■ **Problem details**: The records that follow are to be given again exactly. Do not carry over any image.

■ **Supplied material**:
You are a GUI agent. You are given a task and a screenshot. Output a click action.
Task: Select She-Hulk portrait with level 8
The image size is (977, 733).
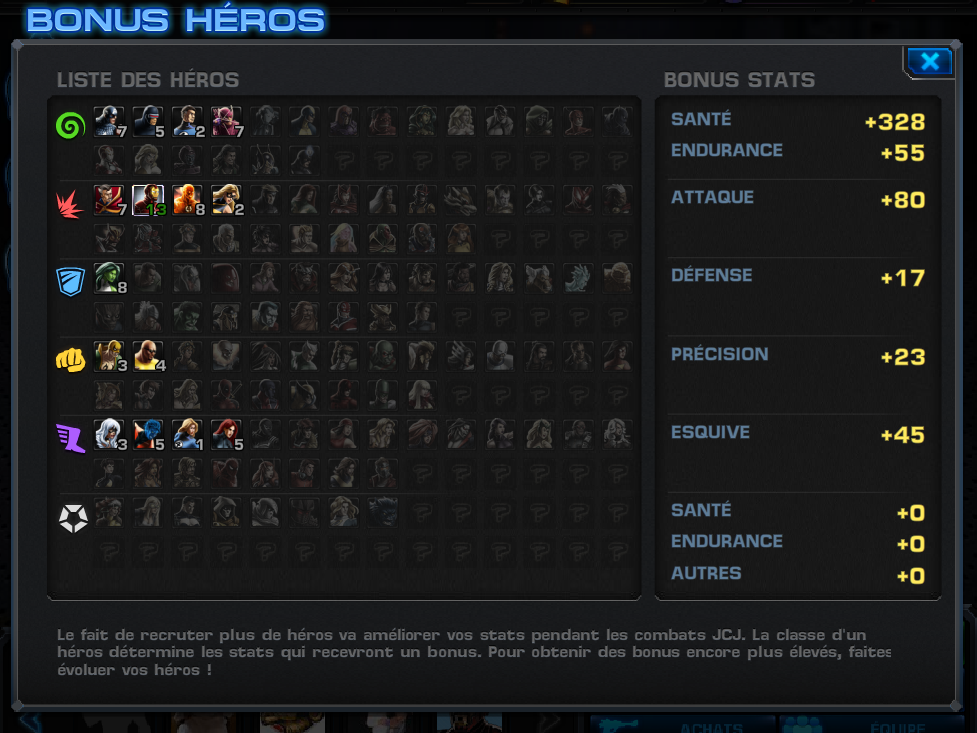(x=110, y=278)
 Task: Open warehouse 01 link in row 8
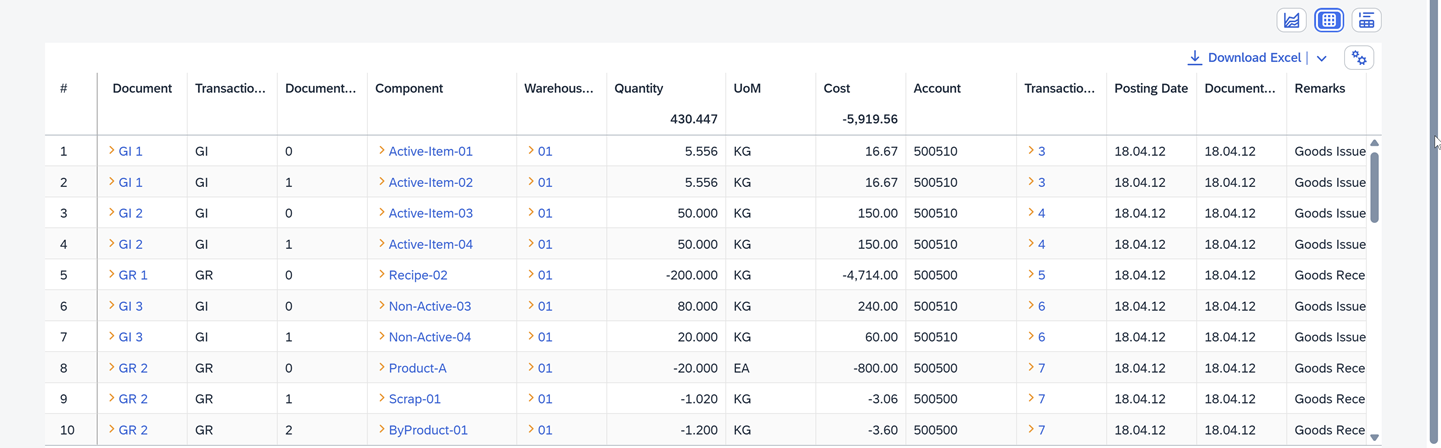544,368
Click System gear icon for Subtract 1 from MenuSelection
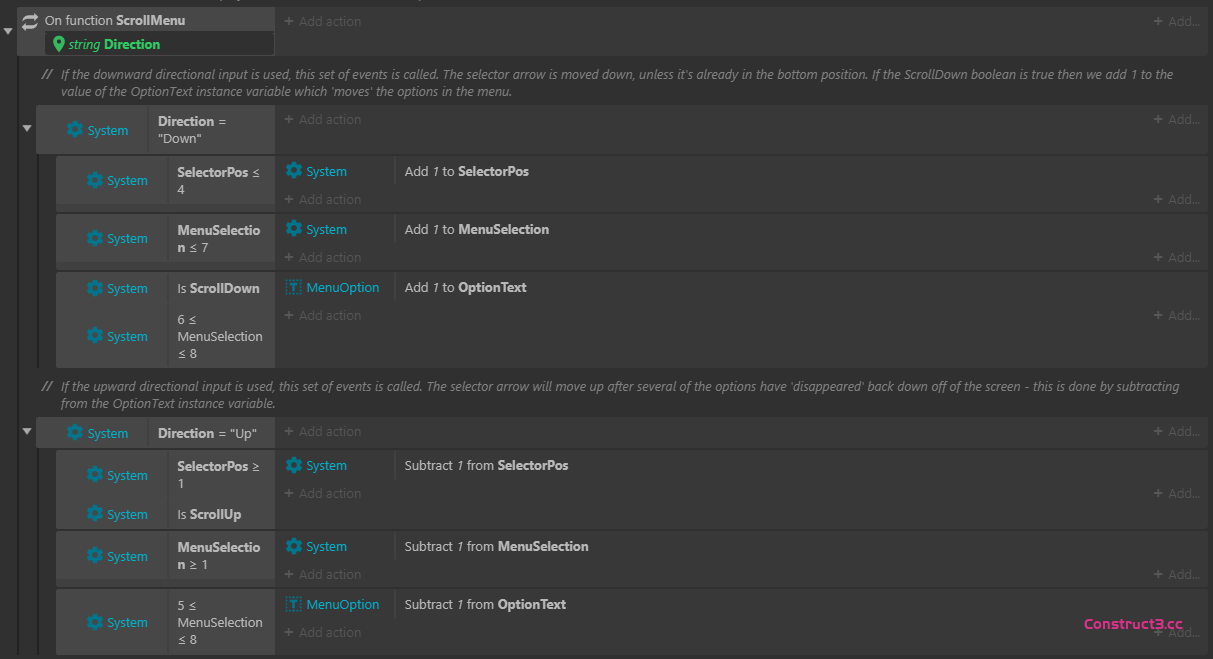Screen dimensions: 1213x659 293,546
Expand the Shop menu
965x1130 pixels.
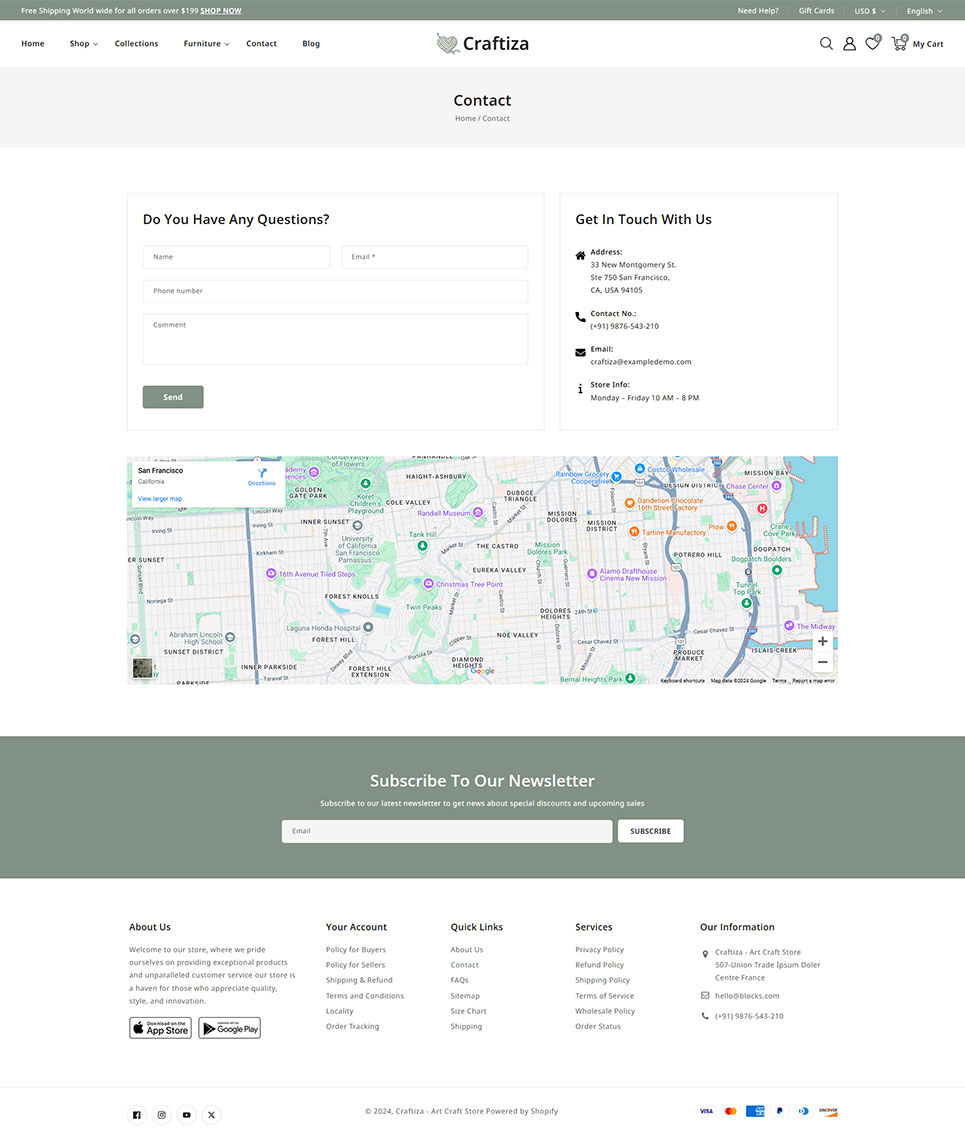[x=83, y=44]
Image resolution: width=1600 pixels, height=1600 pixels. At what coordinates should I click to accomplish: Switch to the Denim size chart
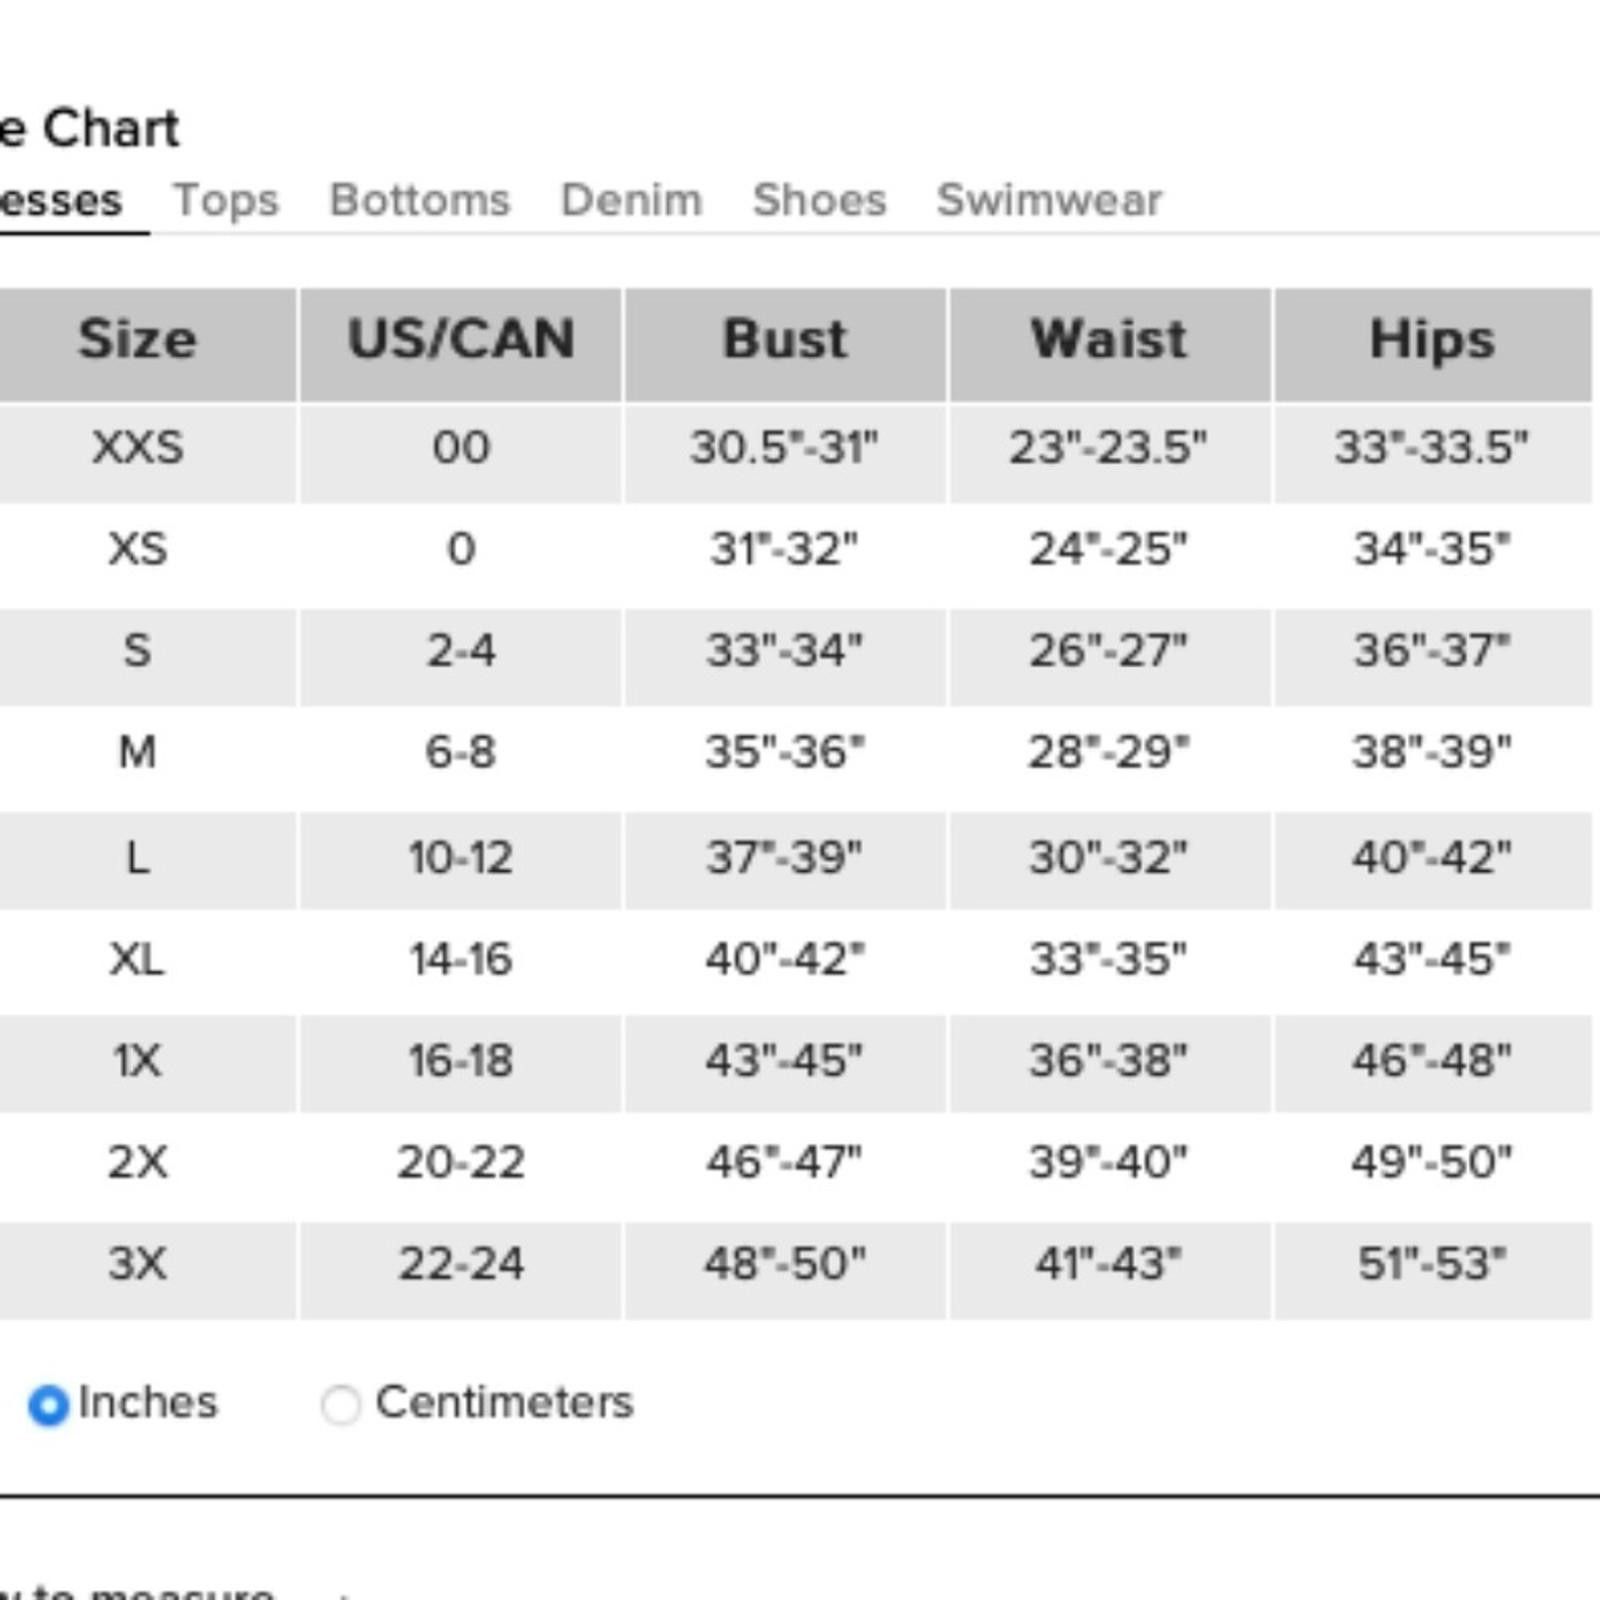point(631,200)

■ **Solution to this exercise**:
You are a GUI agent. You are given a task and a screenshot. Output a click action.
Task: Select She-Hulk portrait with level 8
The image size is (977, 733).
(x=110, y=278)
 Task: Open warehouse 01 link in row 8
544,368
Click System gear icon for Subtract 1 from MenuSelection
Screen dimensions: 1213x659 293,546
Expand the Shop menu
965x1130 pixels.
[x=83, y=44]
Image resolution: width=1600 pixels, height=1600 pixels. At what coordinates should I click to accomplish: Switch to the Denim size chart
point(631,200)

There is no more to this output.